In case you’re into torture porn and get high on schadenfreude, here’s ZiPS’ projections for Blaton and Mulder:

Blaton: 118 innings, seven K’s and a shade under two walks per nine, 76 adjusted ERA.

Mulder: 10.2 innings, more than five K’s and three walks per nine, and a 75 adjusted ERA.  

   So of course the Angels hang on to Blanton and pursue Mulder while allowing Williams to play for division rivals. 

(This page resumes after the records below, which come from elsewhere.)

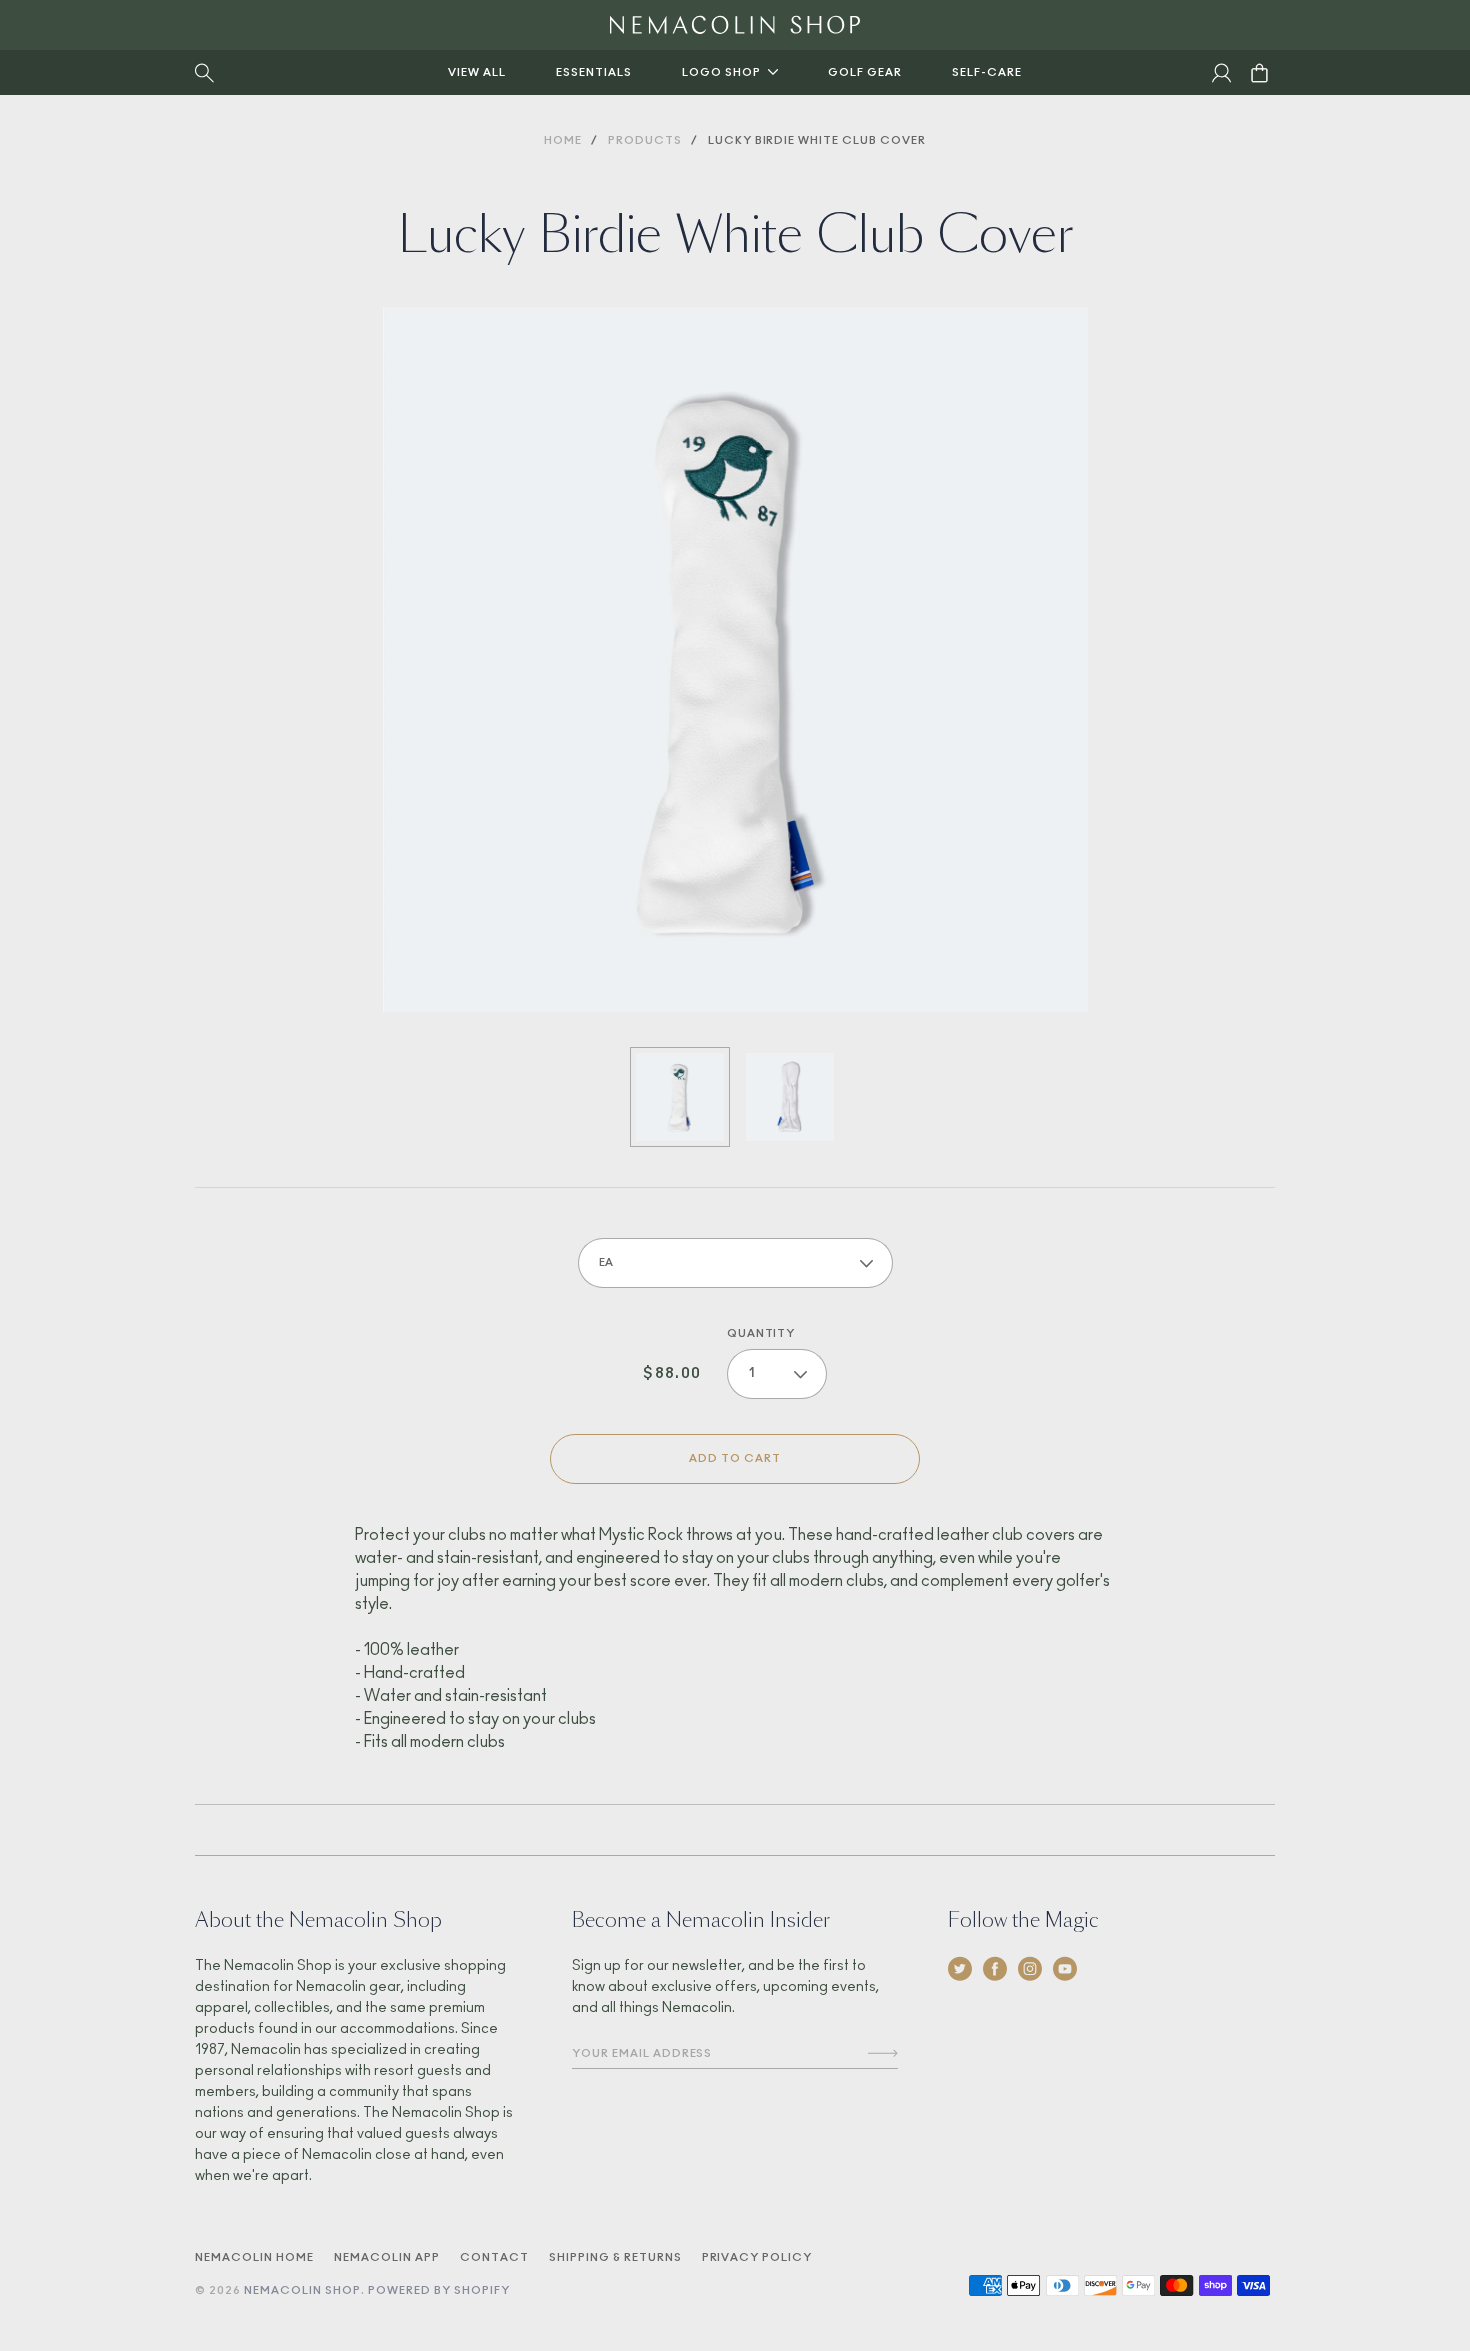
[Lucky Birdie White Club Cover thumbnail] (680, 1097)
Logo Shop (721, 72)
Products (645, 140)
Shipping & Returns (615, 2257)
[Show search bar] (204, 73)
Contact (494, 2257)
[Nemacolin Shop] (735, 25)
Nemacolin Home (254, 2257)
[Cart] (1253, 73)
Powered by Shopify (439, 2290)
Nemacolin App (387, 2257)
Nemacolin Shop (302, 2290)
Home (563, 140)
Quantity (761, 1333)
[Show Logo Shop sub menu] (773, 72)
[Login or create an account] (1221, 73)
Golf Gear (865, 72)
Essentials (594, 72)
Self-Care (987, 72)
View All (477, 72)
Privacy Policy (757, 2257)
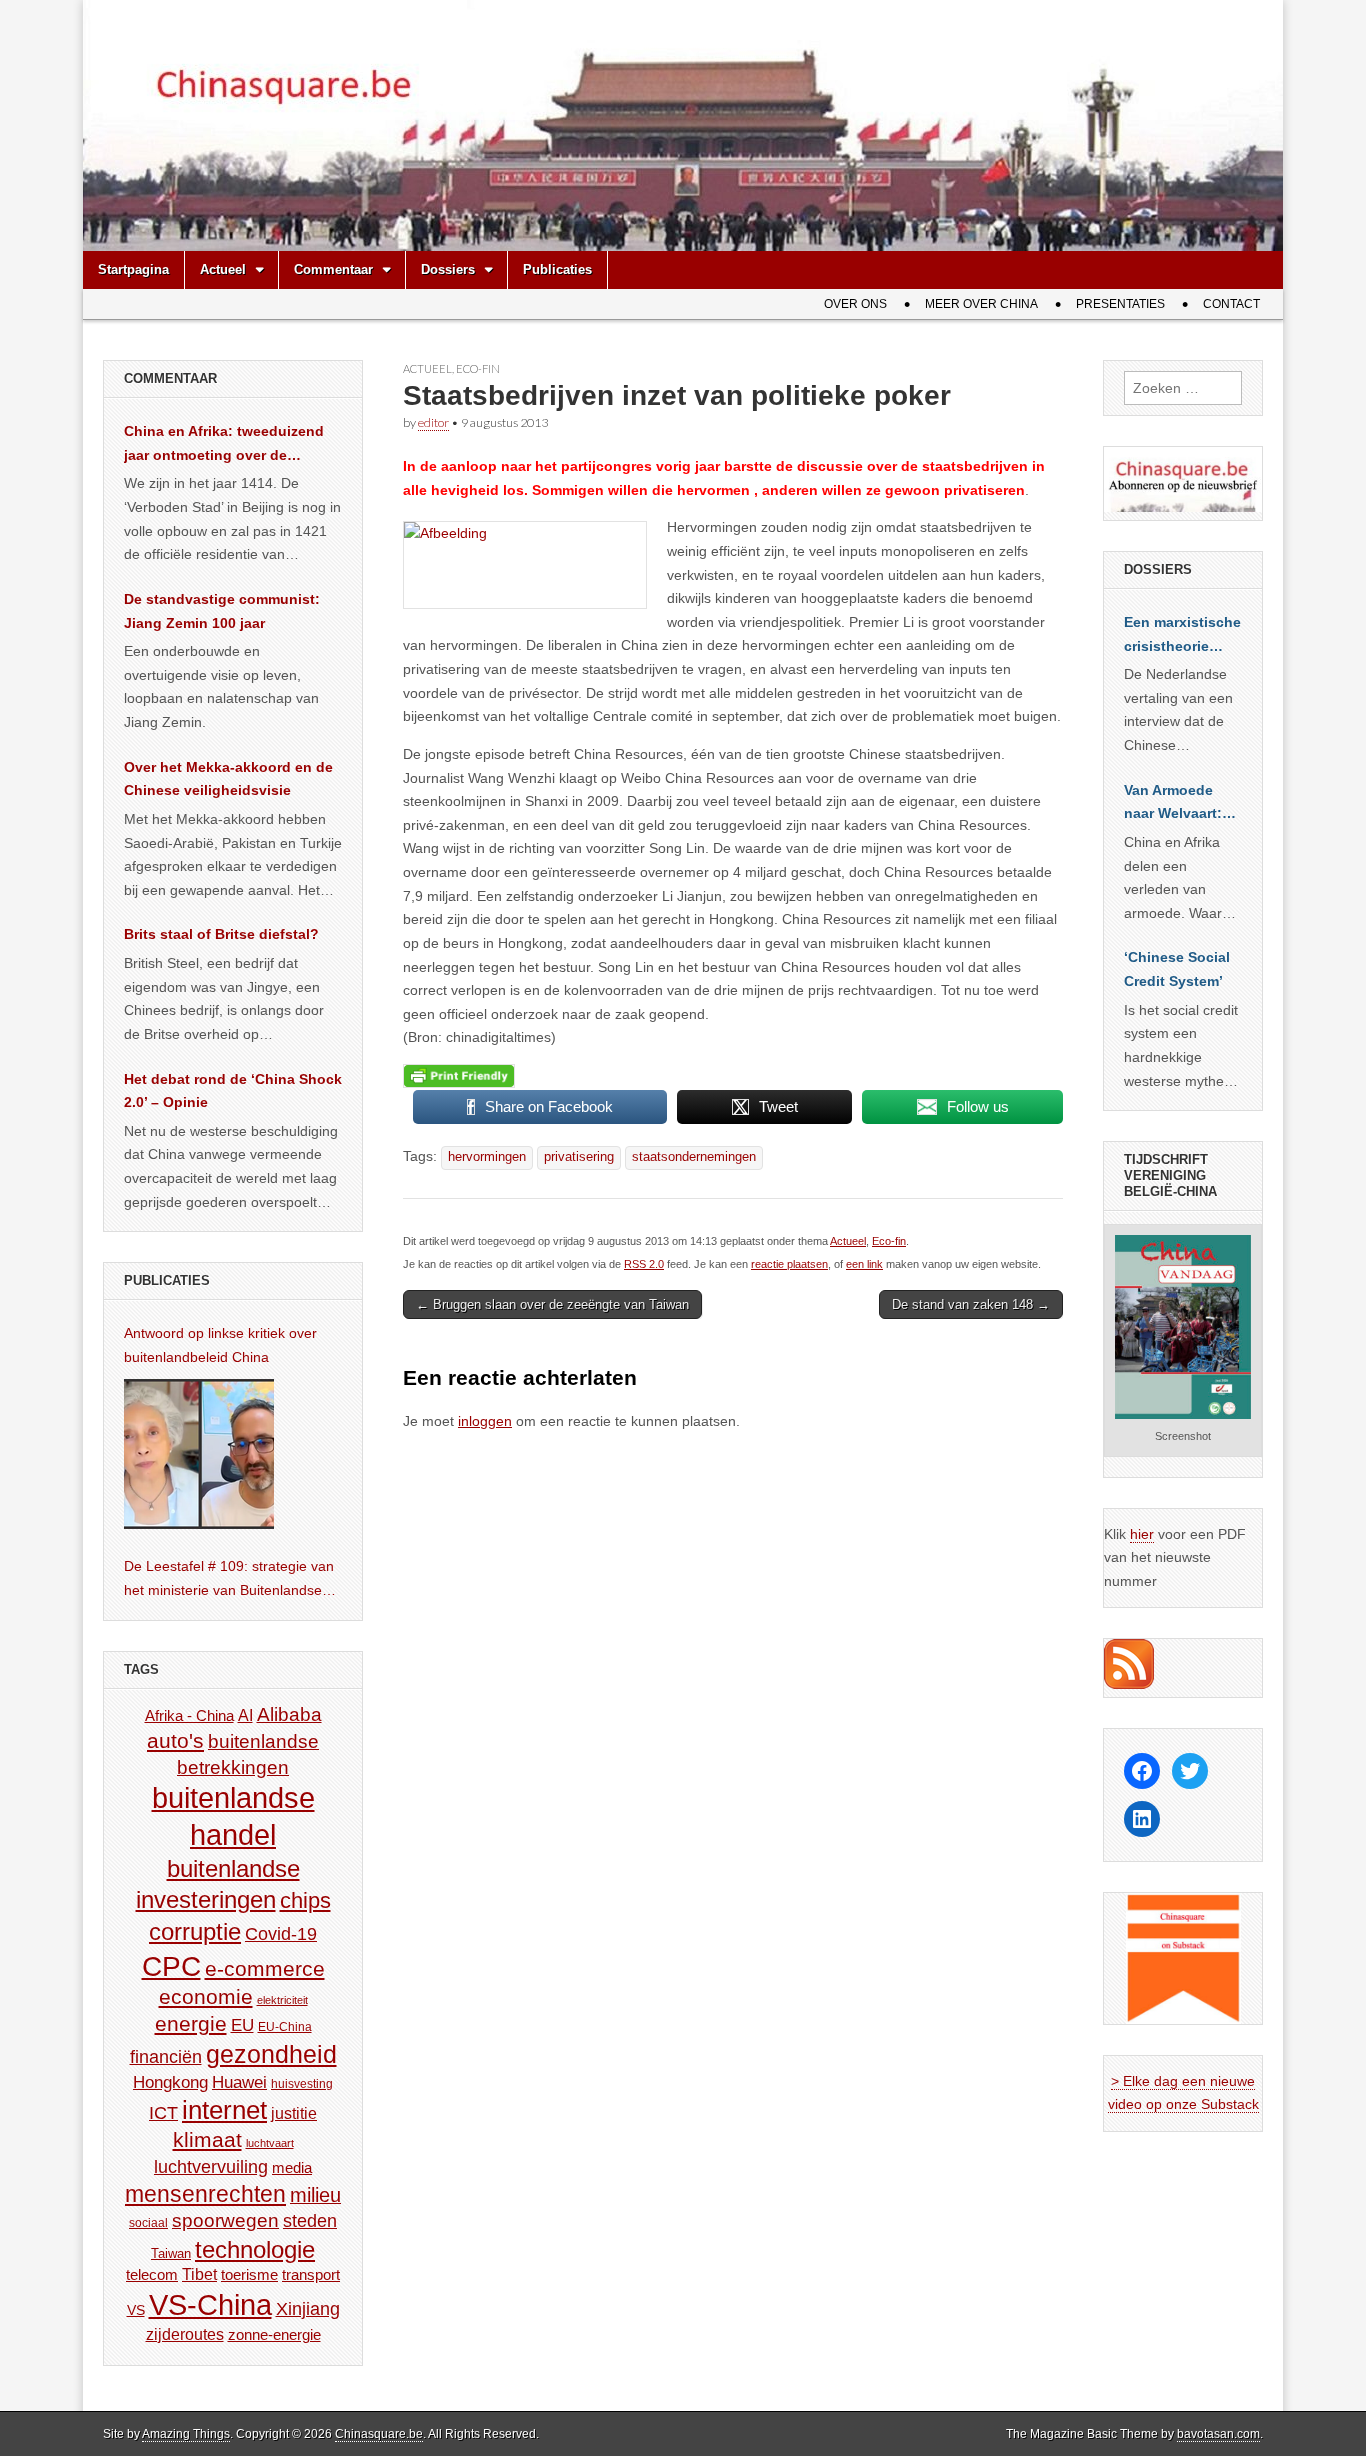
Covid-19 (281, 1934)
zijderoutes (185, 2334)
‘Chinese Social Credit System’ (1177, 969)
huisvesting (302, 2083)
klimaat (207, 2140)
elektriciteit (282, 2000)
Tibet (199, 2274)
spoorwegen (225, 2220)
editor (433, 422)
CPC (171, 1966)
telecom (152, 2275)
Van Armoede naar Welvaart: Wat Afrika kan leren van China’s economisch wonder (1173, 804)
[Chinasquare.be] (683, 125)
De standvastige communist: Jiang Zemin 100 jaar (222, 611)
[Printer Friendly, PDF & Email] (459, 1076)
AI (245, 1715)
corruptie (195, 1931)
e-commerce (265, 1968)
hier (1142, 1534)
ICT (163, 2113)
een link (864, 1264)
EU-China (285, 2027)
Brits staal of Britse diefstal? (221, 934)
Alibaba (289, 1714)
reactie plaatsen (789, 1264)
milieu (315, 2195)
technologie (255, 2249)
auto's (175, 1740)
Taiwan (171, 2253)
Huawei (239, 2082)
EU (242, 2025)
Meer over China (981, 304)
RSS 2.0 (644, 1264)
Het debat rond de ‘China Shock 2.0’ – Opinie (233, 1091)
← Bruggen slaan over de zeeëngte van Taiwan (552, 1304)
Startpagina (133, 269)
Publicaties (557, 269)
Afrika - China (189, 1715)
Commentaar (333, 269)
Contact (1231, 304)
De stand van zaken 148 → (971, 1304)
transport (311, 2274)
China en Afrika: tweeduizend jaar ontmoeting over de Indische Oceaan (224, 445)
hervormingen (487, 1157)
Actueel (223, 269)
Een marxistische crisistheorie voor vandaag (1182, 636)
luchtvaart (270, 2143)
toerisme (249, 2274)
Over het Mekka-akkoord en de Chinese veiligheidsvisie (228, 779)
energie (191, 2023)
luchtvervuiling (211, 2166)
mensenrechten (205, 2194)
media (292, 2167)
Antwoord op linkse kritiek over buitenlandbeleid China (220, 1345)
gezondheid (271, 2054)
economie (206, 1996)
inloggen (485, 1421)
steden (310, 2221)
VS (136, 2310)
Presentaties (1120, 304)
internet (224, 2110)
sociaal (148, 2223)
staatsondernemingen (694, 1157)
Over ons (855, 304)
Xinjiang (308, 2309)
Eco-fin (478, 368)
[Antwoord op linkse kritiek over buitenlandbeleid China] (199, 1454)
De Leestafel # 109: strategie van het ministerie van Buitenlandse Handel (229, 1580)
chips (305, 1900)
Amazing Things (186, 2434)
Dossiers (448, 269)
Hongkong (170, 2082)
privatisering (579, 1157)
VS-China (210, 2304)
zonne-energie (274, 2334)
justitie (294, 2113)
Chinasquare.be (379, 2434)
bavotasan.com (1218, 2434)
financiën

   The likelihood of Williams appearing in 170 effective innings isn’t as great. He’s probably best suited to start some games, and come in long relief on others. Barring injuries, Jimenez, Feldman and Santana are worth more wins, and are clearly better pitchers when everything’s taken into account. 

   But signing Williams shouldn’t be viewed in a vacuum of other variables. Come hell, they’ll be comfortable giving us more Bo Porter faces. At this stage, however, Luhnow has assembled a young first four — Feldman, Jarred Cosart, Brett Oberholtzer and Brad Peacock. Behind them and arranged for a competition for a fifth spot in spring, including Williams, Dallas Kuechel and former first round pick Alex White. Sometime soon Mark Appel and Mike Foltynewicz could be big league ready. 

   Dumpster diving is firstly a numbers game. The Astros have learned to rummage the right way.